McDevitt’s novels frequently raise questions which he does not attempt to answer. He prefers to leave ambiguities to puzzle and intrigue his readers: “Some things are best left to the reader’s very able imagination.”
His novel Seeker won the 2006 Nebula Award for Best Novel, given by the Science Fiction and Fantasy Writers of America. He has been nominated for the Nebula Award fifteen times; Seeker is his only win.
(http://jackmcdevitt.com/default.aspx)
Jonah is a singer/songfighter focusing on songs about being haunted. Ghosts and monsters, angels and demons, empty places and empty people. He is an accomplished sci-fi/fantasy/ horror songwriter. His albums include:
Ghosts Don’t Disappear, about hauntings.
The Exploration of Dangerous Places, a collection of haunted songs (mostly) about supernatural danger.
Nobody Gets The Girl: songs for the novel by James Maxey, is a sort-of soundtrack for a very cool super hero book. It is a bit different from the others in a few ways. It is an on-line exclusive, stripped down guitar & voice only, and it is tied to another persons work. If you think a super hero novel about a living ghost sounds cool, look for it on Amazon.
The Age Of Steam: Strange Machines, is supernatural steampunk. Set between 1880-1920, these stories of gears and ghosts represent a theme and a world which he will be revisiting in later works.
(http://www.jonahofthesea.com/about.cfm)

### Data for review
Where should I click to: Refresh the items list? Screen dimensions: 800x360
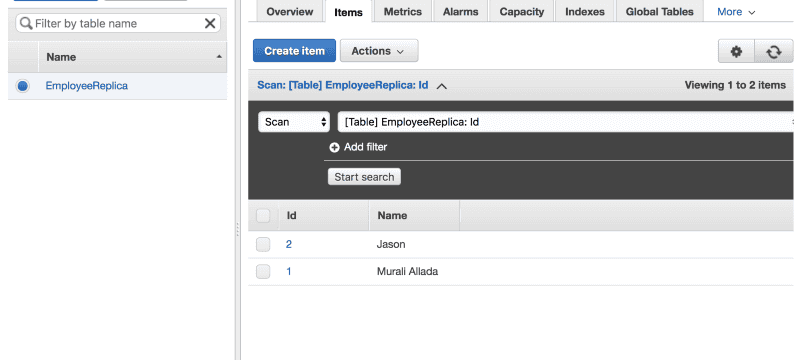tap(773, 52)
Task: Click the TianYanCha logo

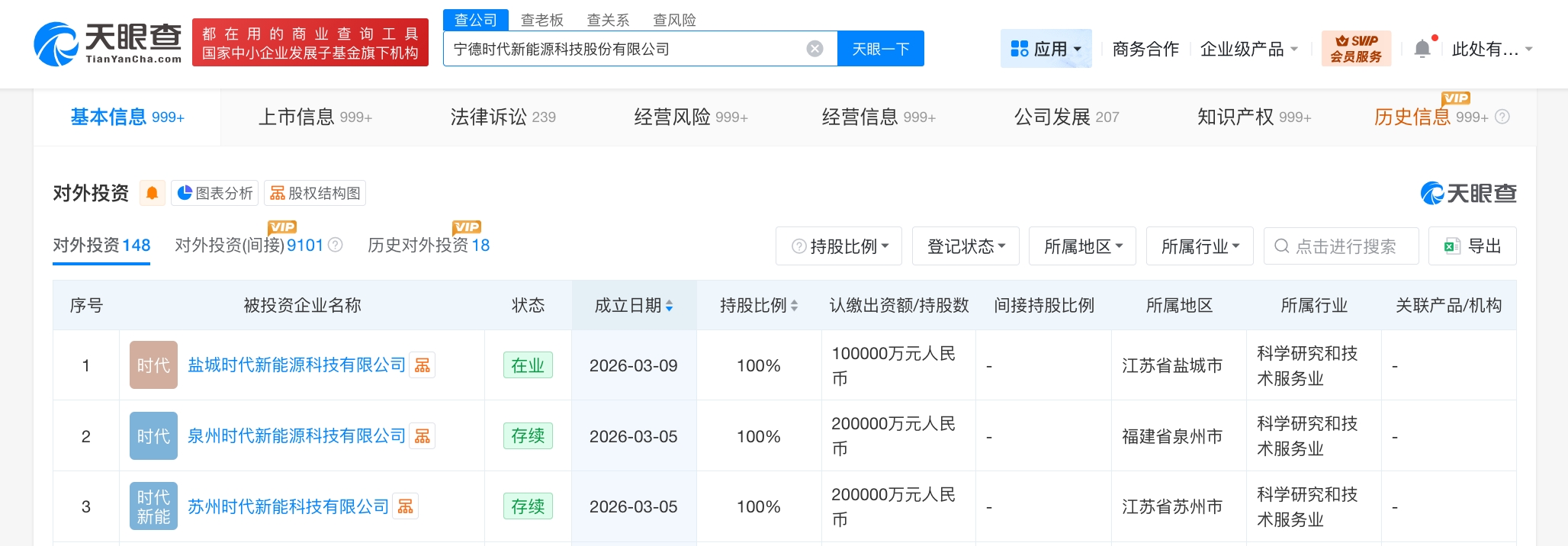Action: tap(108, 43)
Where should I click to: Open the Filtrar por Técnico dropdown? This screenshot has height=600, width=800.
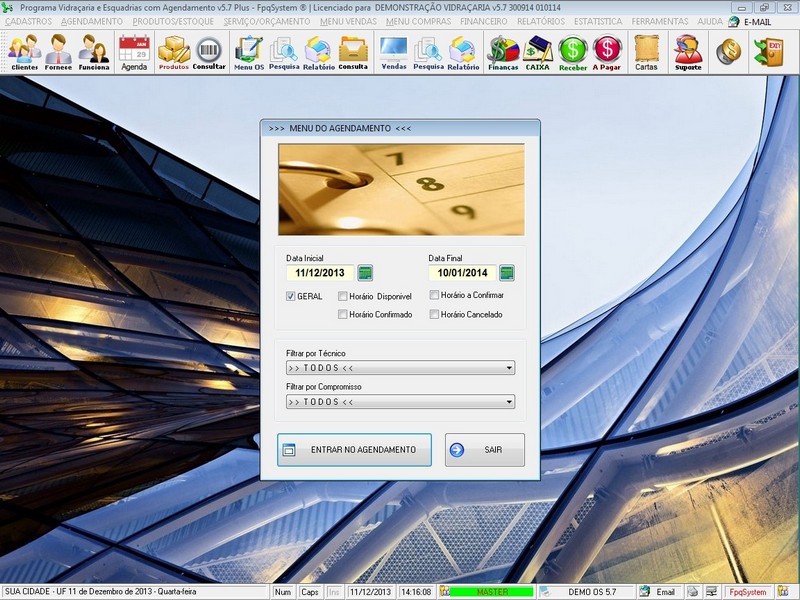(508, 368)
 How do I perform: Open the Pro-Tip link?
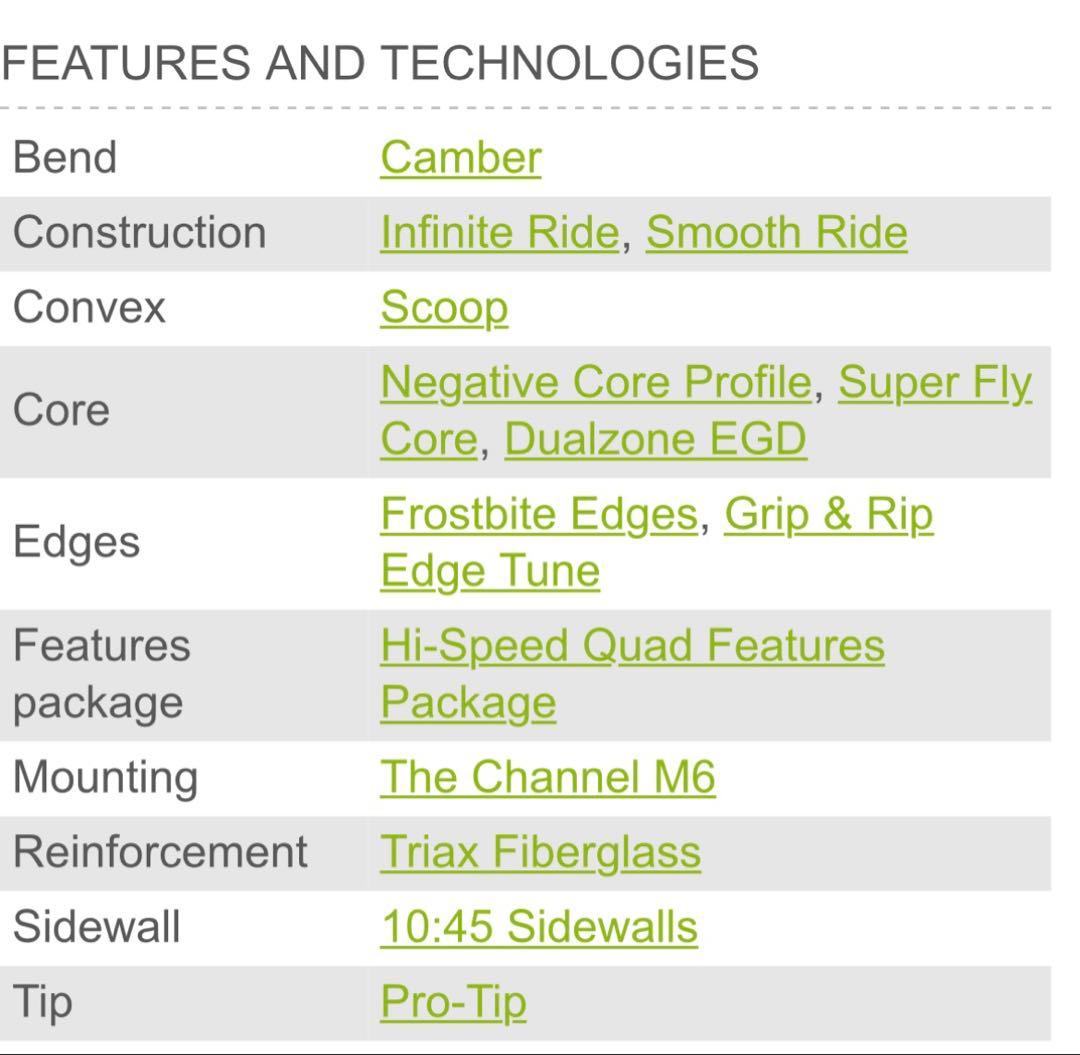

### What the exercise asks
Rewrite the source extract starting at "McDevitt’s novels frequently" and stopping after "his only win.". Replace every "Seeker" with "Polaris".

### Response area
McDevitt’s novels frequently raise questions which he does not attempt to answer. He prefers to leave ambiguities to puzzle and intrigue his readers: “Some things are best left to the reader’s very able imagination.”
His novel Polaris won the 2006 Nebula Award for Best Novel, given by the Science Fiction and Fantasy Writers of America. He has been nominated for the Nebula Award fifteen times; Polaris is his only win.